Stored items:
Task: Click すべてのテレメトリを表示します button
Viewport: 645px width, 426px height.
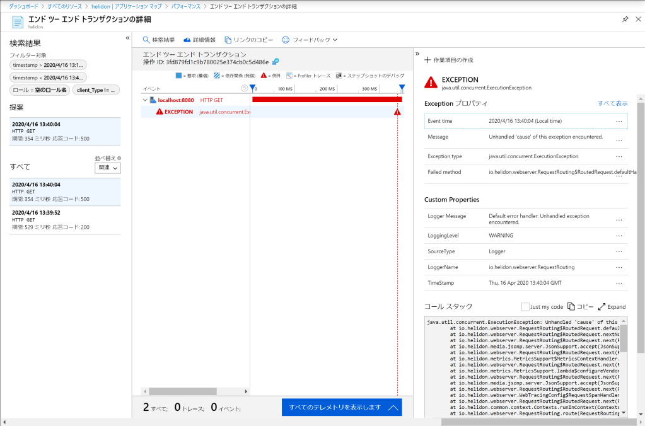Action: click(341, 407)
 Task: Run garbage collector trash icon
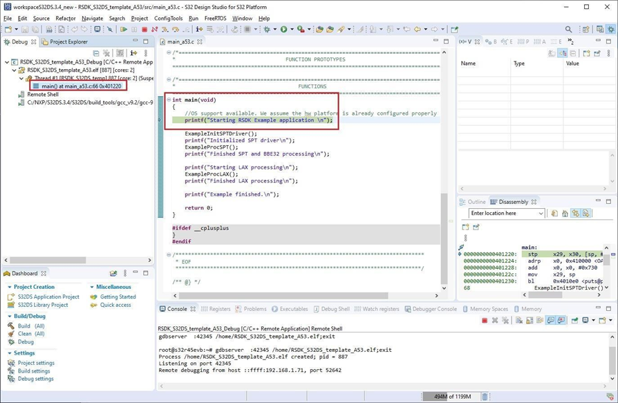click(x=485, y=397)
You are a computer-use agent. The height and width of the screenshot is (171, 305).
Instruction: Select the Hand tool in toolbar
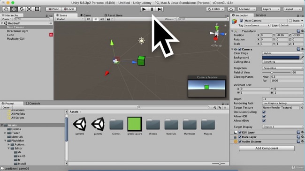(6, 9)
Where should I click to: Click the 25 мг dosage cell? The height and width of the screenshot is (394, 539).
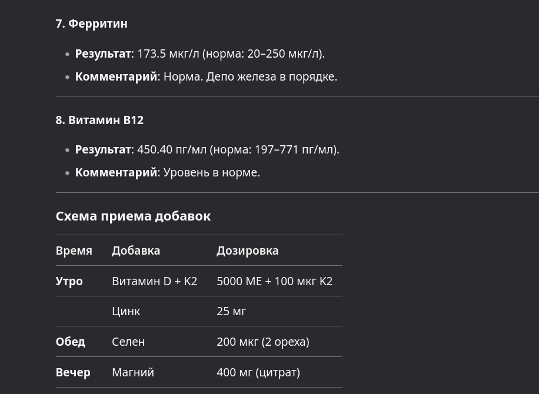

TASK OBJECTIVE: Could the data above be returned in full, exactly, with every image left out?

EXERCISE ANSWER:
Task: Click すべてのテレメトリを表示します button
Viewport: 645px width, 426px height.
Action: click(341, 407)
 Task: Run garbage collector trash icon
click(x=485, y=397)
You are a computer-use agent. The height and width of the screenshot is (171, 305).
Instruction: Select the Hand tool in toolbar
(6, 9)
Where should I click to: Click the 25 мг dosage cell? The height and width of the screenshot is (394, 539).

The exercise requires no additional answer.